Time Goes By (Ronin Roundtable)

The Mutants & Masterminds RPG is old enough to vote this year. “The World’s Greatest Superhero Roleplaying Game” (tagline credit to the bombastic style of Stan Lee) turns eighteen years old in 2020, as well as Green Ronin Publishing’s 20th Anniversary! Alongside it, Earth-Prime, the official M&M setting also turns eighteen and, with the third edition of the Freedom City sourcebook that started it all released nearly three years ago already, one has to ask: “Where does the time go…?”

In his classic Strike Force superhero campaign, the late, great Aaron Allston offered a number of options for the aging of player characters: Allston had time pass in his campaign at roughly the same pace as the real world, so some characters were mortal and aged at a normal rate. Others were immortal and didn’t age at all, while various characters in-between had some forms of slowed aging or the like that kept them vital and extended their super hero careers. Good thing, too, since the Strike Force campaign lasted for over twenty years!

In the award-winning Astro City comic book series, author Kurt Busiek had time pass in the fictional city at the same pace as the real world: Astra Furst, in grade-school in the classic Astro City #4 in the mid-90s, graduated from college in Astro City Special: Astra in 2009. Born in the mid- to late-80s, Astra should be entering her mid-30s this year!
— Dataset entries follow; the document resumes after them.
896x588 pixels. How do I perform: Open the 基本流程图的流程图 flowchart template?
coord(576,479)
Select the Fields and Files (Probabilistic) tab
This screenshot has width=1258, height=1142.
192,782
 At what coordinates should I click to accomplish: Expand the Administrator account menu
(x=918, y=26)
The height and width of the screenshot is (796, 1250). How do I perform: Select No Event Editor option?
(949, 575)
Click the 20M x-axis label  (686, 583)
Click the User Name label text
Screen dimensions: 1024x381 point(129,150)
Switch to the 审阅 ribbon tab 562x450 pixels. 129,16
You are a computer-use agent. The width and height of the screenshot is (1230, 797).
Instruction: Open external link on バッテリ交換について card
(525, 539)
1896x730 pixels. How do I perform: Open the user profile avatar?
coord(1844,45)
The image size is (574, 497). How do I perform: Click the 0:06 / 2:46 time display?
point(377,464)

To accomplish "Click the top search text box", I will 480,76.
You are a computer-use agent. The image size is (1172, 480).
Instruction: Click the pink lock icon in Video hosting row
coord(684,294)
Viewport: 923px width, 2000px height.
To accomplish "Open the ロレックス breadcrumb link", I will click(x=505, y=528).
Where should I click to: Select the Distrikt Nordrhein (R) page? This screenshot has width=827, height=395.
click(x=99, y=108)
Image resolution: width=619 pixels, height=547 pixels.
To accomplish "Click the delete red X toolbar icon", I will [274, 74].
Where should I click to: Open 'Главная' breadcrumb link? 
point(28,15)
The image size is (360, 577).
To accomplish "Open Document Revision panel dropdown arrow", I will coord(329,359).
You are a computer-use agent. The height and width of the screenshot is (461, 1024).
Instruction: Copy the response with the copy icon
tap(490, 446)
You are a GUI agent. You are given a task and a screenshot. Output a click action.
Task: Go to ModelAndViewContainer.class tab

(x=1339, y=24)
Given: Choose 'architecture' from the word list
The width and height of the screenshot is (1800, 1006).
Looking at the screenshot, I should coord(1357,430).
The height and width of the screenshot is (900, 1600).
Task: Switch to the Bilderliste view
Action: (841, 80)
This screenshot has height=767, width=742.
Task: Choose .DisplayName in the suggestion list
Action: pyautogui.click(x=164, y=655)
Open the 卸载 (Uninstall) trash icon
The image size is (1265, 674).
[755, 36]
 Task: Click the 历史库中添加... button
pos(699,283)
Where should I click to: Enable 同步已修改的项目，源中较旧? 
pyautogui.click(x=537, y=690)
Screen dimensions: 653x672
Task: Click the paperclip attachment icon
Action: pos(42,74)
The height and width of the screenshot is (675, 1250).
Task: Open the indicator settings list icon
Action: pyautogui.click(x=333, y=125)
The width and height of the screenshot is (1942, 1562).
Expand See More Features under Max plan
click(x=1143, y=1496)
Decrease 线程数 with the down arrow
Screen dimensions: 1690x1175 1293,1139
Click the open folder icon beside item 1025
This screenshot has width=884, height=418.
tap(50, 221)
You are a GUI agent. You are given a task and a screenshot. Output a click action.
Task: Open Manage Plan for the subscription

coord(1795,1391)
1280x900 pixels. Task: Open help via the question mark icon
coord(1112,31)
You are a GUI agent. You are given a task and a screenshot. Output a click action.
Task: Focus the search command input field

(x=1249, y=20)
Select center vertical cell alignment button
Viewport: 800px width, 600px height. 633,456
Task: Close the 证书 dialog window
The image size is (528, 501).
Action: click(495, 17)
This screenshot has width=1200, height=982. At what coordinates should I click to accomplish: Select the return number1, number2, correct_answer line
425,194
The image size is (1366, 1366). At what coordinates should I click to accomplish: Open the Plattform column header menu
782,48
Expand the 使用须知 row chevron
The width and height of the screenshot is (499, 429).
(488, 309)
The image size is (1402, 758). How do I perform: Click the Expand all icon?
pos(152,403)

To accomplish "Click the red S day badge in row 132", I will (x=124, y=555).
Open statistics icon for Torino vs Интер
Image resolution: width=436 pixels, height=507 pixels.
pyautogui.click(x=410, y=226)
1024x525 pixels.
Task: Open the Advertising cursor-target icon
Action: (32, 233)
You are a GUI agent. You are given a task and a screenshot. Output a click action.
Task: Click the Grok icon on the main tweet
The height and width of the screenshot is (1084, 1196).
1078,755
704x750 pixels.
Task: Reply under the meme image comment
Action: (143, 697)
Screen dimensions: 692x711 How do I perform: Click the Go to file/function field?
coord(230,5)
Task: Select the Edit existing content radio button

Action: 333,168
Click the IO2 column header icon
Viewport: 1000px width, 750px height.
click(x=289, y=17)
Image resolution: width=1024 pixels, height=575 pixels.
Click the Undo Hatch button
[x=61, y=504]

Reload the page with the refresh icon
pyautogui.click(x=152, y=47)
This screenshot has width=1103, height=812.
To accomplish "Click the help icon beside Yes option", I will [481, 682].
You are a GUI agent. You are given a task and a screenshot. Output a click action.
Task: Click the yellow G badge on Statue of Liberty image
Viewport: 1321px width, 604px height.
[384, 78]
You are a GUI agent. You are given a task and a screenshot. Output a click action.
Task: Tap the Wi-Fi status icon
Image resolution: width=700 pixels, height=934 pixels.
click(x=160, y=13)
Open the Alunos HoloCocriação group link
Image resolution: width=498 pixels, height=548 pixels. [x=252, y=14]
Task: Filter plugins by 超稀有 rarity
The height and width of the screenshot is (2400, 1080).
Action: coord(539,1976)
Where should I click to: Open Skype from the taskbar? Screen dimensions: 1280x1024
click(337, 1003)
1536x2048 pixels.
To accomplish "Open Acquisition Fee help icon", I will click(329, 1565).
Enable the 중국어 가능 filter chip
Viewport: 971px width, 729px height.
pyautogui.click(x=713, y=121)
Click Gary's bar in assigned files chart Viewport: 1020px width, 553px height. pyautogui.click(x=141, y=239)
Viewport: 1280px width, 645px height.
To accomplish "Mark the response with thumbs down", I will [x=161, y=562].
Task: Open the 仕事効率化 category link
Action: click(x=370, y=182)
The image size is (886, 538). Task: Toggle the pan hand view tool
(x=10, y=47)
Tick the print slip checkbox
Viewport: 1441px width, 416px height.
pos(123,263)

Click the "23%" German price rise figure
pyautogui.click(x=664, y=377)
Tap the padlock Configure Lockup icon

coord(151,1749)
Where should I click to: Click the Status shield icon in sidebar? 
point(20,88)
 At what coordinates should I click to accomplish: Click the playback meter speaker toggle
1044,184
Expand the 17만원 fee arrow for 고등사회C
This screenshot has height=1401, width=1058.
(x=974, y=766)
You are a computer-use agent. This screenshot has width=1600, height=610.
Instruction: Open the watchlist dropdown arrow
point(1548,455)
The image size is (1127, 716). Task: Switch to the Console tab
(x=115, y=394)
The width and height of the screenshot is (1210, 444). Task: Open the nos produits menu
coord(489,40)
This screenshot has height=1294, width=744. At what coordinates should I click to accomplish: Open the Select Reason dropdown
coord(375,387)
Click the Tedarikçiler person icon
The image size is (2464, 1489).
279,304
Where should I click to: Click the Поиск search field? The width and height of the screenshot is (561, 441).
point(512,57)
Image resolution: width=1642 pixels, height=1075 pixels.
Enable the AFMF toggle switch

With inspirations like Strike Force and Astro City, Freedom City (and therefore Earth-Prime) also embraced the notion of time passing in the world and for its characters. When the second edition of Freedom City was planned, there was a mere three years difference between the first and second editions of the game. Therefore, I thought it would be fun to “update” things a bit, pushing the setting timeline forward by about that amount and having things like the teen hero Bowman graduating from Claremont Academy to “step-up” to membership in the Freedom League, Captain Thunder’s young (now teen) son attending the Academy and friends with the also-now-teen Chase Atom, and so forth.

The notion flowed through later M&M sourcebooks, such that when the first edition of Hero High came along, we introduced even more new “freshman” characters to replace the Next-Gen who were aging out. At least one of them (Elite of the Alterna-Teens) has gone on to become an adult legacy hero, taking up the mantle of the Raven in Atlas of Earth-Prime. By the time the third edition of Freedom City came along, some eleven years had passed since the second edition! That called for some changes, as readers can see, with ageless members of the hero and villain communities existing largely unchanged alongside others who have grown up, retired, or even left the mortal coil altogether.

Now, it’s likely that M&M will pump the brakes on the setting’s timeline a bit, given we honestly didn’t plan on it being around nearly twenty years later! Like I said, the most recent setting book is already three years old, and Green Ronin wants to play around a bit in that era, while giving you the opportunity to do the same, without constantly having to update “current events.”

Of course, it may well be that some game groups prefer the “classic” versions of the Earth-Prime setting and its characters. Perhaps the notion that the Sentinels from Emerald City came along years after the Freedom League, or that the “new heroes” of the setting have actually been around since Emerald City was published in 2014, doesn’t fit with their expectations.

Since the setting is yours to do with as you and your game group prefer, fear not! Somewhere out in the Omniverse is a parallel Earth that follows the “10 years ago” model of most mainstream comics, which says that their major characters have been active for no more than a decade or so, regardless of how long their publication history may be. It was how the original Freedom City timeline was built, with the first major event of the “modern age of heroes” happening ten years prior. The current Freedom League can still have come about as a result of the Terminus Invasion, which still happened ten years ago, just in 2010 instead of 1993. The “classic” first and second edition Freedom City-era characters can still be at the peaks of their crime-fighting careers.

Who knows? Maybe in the infinitude of the Omniverse there’s a ten-year cycle where a new “age of heroes” starts, over and over again, on a new world and the “old” Earth-Prime is a place they occasionally visit to see glimpses of the future that might await them—as time goes by.